Task to complete:
Please retype the records between the line holding "Given: Click the green Parameters logo icon" and the line holding "Looking at the screenshot, I should point(79,75).", inclusive.

Record excerpts:
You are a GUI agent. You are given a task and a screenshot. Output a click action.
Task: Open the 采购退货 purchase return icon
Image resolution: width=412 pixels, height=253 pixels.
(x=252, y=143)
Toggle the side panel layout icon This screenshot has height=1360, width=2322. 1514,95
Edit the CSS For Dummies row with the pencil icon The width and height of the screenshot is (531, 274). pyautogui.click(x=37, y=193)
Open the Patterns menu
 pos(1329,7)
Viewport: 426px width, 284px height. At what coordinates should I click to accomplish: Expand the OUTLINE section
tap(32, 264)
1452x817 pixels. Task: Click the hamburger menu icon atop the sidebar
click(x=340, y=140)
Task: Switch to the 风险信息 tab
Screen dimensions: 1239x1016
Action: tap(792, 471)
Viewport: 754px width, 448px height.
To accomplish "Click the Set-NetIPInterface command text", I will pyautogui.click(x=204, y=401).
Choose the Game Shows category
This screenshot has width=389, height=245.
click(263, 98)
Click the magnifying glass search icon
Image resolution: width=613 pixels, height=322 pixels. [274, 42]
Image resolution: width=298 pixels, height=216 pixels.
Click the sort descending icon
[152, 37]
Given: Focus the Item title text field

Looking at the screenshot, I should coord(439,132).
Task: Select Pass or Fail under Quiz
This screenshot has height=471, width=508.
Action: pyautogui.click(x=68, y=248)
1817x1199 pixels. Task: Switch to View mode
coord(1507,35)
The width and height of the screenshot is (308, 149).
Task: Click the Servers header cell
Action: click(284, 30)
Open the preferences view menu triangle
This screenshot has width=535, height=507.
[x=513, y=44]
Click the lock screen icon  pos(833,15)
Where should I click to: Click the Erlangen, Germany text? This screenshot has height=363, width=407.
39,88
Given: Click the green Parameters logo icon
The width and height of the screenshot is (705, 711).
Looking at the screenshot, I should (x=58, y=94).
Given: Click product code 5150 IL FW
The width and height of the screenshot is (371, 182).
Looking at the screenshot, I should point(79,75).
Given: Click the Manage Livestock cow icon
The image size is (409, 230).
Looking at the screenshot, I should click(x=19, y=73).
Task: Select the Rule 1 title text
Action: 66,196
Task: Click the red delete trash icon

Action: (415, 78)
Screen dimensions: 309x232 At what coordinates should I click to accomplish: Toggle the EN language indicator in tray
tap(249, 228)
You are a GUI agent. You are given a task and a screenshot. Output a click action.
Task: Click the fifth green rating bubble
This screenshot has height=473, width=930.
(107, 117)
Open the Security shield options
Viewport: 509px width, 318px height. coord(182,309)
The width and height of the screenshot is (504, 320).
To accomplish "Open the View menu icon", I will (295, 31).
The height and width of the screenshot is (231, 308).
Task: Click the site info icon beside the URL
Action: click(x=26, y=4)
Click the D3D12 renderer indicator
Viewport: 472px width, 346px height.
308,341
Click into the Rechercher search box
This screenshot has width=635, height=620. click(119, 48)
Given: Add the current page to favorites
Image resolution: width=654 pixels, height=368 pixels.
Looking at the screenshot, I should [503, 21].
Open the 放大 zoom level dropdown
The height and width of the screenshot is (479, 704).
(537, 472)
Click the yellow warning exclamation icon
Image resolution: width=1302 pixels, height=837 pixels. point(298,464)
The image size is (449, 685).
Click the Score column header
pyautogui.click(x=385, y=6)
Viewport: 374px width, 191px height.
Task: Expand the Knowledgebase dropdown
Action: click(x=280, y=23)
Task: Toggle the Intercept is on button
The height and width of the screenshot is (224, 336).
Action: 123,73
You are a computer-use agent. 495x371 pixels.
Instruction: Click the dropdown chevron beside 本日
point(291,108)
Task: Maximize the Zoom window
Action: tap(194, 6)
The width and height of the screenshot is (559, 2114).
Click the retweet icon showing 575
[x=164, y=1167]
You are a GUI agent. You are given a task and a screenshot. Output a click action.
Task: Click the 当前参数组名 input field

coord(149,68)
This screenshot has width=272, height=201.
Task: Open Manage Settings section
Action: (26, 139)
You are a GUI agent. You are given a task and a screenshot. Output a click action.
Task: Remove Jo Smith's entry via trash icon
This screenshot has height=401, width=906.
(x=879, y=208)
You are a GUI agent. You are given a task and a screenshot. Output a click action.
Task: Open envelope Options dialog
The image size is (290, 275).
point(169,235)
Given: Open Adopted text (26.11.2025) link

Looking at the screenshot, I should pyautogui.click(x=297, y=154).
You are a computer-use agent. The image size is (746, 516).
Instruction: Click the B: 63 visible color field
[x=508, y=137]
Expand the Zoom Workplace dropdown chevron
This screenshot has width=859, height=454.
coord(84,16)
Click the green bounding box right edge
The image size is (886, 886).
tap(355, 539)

The output:
Given: Click the green Parameters logo icon
The width and height of the screenshot is (705, 711).
Looking at the screenshot, I should (x=58, y=94).
Given: Click product code 5150 IL FW
The width and height of the screenshot is (371, 182).
Looking at the screenshot, I should point(79,75).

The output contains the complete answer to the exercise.